Traefik 是一个统一的二进制文件,控制面和数据面的代理逻辑都在一起。如果受到攻击或者有远程执行的安全漏洞被利用,可能存在 Kubernetes 集群被攻击的情况。

Traefik architecture

对比

接下来笔者将从以下几个维度对 Apache APISIX Ingress 和 Traefik 做一些对比。

协议支持

作为网关,最为核心的能力便是要能够正确的代理流量。作为 Kubernetes 集群的入口网关,主要处理如下两部分的流量:

  • Client 到网关的流量;
  • 网关与 Upstream 的流量;

如下所示:

1Client  <---->  Ingress  <---->  Upstream Service

当前的协议多种多样,以下是个简单的列表供读者进行对比。

协议APISIX IngressTraefik
HTTP/HTTPS支持支持
HTTP/2支持支持
HTTP/3不支持支持
TCP支持支持
UDP支持支持
WebSocket支持支持
Dubbo支持不支持

此外,无论是 APISIX Ingress 还是 Traefik 均可通过 HTTP/2 或者 TCP 代理等方式支持 gRPC、MQTT 等协议,故而未在上述表格中列出。
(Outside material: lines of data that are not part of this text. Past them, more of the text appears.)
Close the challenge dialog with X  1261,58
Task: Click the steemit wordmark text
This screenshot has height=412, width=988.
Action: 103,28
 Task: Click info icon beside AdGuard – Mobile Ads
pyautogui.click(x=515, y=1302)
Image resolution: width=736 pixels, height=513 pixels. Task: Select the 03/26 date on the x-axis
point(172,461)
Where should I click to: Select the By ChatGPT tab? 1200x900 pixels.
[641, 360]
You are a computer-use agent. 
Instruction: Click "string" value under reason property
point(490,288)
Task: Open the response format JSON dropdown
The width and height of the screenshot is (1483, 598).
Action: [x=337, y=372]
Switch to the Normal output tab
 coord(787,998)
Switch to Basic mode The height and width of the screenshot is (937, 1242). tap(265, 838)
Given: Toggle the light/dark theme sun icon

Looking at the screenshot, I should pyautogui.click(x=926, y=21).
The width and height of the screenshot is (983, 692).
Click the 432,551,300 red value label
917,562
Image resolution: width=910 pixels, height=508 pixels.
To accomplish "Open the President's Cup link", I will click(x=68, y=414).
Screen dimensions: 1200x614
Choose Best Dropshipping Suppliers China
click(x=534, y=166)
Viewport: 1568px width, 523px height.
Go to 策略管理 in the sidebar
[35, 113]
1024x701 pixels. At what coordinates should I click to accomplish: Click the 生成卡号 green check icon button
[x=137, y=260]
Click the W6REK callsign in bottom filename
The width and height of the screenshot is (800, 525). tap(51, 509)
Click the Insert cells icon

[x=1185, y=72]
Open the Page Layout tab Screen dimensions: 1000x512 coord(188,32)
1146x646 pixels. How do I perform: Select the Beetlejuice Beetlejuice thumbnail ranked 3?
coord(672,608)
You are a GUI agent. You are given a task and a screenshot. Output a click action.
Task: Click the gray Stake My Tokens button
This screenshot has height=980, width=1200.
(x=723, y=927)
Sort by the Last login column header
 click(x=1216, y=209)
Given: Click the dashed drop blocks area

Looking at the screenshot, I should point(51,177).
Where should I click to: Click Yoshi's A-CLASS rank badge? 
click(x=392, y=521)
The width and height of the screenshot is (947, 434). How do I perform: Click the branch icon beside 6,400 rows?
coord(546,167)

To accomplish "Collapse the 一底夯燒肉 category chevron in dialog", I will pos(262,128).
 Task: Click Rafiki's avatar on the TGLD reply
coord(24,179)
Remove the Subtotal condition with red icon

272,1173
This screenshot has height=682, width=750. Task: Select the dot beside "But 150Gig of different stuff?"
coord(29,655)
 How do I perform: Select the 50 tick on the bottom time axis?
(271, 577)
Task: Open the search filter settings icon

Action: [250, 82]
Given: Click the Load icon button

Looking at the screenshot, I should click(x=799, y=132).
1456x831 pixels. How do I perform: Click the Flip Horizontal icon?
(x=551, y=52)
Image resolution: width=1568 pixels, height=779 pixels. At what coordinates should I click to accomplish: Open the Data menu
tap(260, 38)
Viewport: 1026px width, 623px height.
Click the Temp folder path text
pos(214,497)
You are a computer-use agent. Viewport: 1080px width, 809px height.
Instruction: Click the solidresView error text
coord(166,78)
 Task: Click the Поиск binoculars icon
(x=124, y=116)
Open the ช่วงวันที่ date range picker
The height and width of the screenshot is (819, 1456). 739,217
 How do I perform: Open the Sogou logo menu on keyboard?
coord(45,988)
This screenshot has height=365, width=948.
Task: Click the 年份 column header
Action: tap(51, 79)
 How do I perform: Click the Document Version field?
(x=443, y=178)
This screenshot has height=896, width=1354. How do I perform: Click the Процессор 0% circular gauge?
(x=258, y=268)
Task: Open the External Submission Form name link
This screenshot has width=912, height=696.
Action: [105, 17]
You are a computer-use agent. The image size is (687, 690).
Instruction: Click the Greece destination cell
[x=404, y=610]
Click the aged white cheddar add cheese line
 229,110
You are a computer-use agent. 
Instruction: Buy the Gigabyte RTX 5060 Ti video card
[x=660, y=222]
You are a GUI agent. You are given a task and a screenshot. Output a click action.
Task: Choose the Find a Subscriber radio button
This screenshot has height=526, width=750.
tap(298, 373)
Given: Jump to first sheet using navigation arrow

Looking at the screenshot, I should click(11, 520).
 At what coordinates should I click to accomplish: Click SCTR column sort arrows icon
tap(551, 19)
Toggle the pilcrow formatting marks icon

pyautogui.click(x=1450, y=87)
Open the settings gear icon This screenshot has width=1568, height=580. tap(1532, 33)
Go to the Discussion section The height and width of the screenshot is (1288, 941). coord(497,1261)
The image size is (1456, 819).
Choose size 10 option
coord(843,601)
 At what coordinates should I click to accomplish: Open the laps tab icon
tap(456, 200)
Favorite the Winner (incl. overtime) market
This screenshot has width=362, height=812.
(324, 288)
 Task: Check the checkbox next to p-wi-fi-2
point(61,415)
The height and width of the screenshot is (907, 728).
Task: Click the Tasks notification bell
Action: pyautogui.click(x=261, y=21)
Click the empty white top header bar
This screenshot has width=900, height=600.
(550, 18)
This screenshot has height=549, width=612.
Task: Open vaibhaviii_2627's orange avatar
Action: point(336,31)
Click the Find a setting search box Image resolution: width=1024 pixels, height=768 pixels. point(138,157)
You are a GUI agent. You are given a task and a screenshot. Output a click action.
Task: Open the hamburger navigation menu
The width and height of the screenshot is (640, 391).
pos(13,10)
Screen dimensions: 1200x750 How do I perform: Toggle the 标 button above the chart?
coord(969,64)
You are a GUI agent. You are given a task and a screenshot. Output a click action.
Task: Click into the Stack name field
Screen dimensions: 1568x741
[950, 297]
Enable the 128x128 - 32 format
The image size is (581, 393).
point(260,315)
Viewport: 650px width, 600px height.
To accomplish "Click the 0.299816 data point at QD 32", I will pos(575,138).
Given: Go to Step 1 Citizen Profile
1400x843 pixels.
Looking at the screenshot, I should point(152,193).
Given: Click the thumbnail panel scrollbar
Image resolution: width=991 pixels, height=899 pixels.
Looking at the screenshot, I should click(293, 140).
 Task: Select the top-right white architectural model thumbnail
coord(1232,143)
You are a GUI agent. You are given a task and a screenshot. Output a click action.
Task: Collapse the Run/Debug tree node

从协议支持的角度来看,APISIX Ingress 和 Traefik 各有优势。APISIX 对于 HTTP/3 的支持正在规划中。

可扩展性

由于业务需求多种多样,所以可扩展性也是进行技术选型的一项主要指标。Apache APISIX Ingress 和 Traefik 均提供了一些扩展方式, 以下将分别进行介绍。

Apache APISIX Ingress

在 APISIX Ingress 中进行功能扩展,主要是通过开发自定义 Plugin 完成的。当前主要支持如下几种 Plugin 的开发方式:

  • 通过 Lua 进行插件的开发:这种方式相对简单,并且几乎没有性能损耗;
  • 通过 *-plugin-runner 开发:这种模式下支持 JAVA/Python/Go 等语言进行开发,这可以方便用户利用一些现有的业务逻辑,并且无需学习新语言;
  • 通过 WASM 进行插件插件:这种模式下,可以使用任何支持构建出 WASM 的语言进行插件开发;

此外还可以通过 serverless plugin 来直接书写 Lua 代码,快速的满足业务需求。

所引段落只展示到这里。